Published in: Energy Economics, v. 33, no. 4, July 2011, p. 619-631
Posted on RAND.org on June 30, 2011
Advanced low-carbon energy technologies can substantially reduce the cost of stabilizing atmospheric carbon dioxide concentrations. Understanding the interactions between these technologies and their impact on the costs of stabilization can help inform energy policy decisions. Many previous studies have addressed this challenge by exploring a small number of representative scenarios that represent particular combinations of future technology developments. This paper uses a combinatorial approach in which scenarios are created for all combinations of the technology development assumptions that underlie a smaller, representative set of scenarios. We estimate stabilization costs for 768 runs of the Global Change Assessment Model (GCAM), based on 384 different combinations of assumptions about the future performance of technologies and two stabilization goals. Graphical depiction of the distribution of stabilization costs provides first-order insights about the full data set and individual technologies. We apply a formal scenario discovery method to obtain more nuanced insights about the combinations of technology assumptions most strongly associated with high-cost outcomes.
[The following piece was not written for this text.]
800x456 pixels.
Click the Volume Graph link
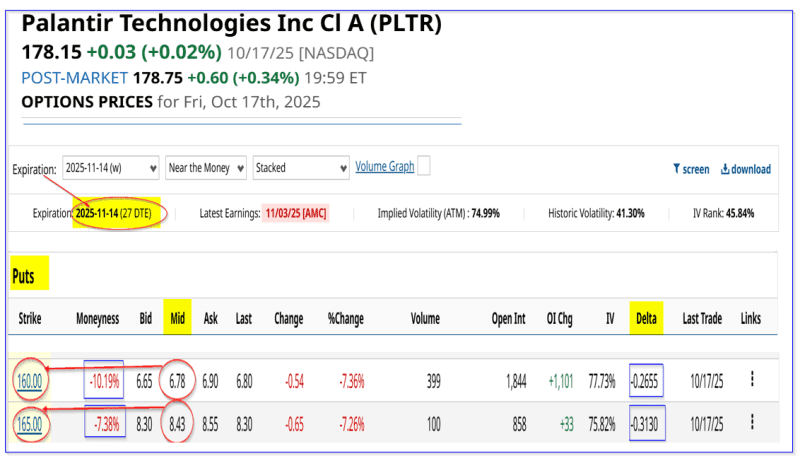(x=384, y=167)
Many of the fundamental insights from traditional representative scenario analysis still hold under this comprehensive combinatorial analysis. For example, the importance of carbon capture and storage (CCS) and the substitution effect among supply technologies are consistently demonstrated. The results also provide more clarity regarding insights not easily demonstrated through representative scenario analysis. For example, they show more clearly how certain supply technologies can provide a hedge against high stabilization costs, and that aggregate end-use efficiency improvements deliver relatively consistent stabilization cost reductions. Furthermore, the results indicate that a lack of CCS options combined with lower technological advances in the buildings sector or the transportation sector is the most powerful predictor of high-cost scenarios.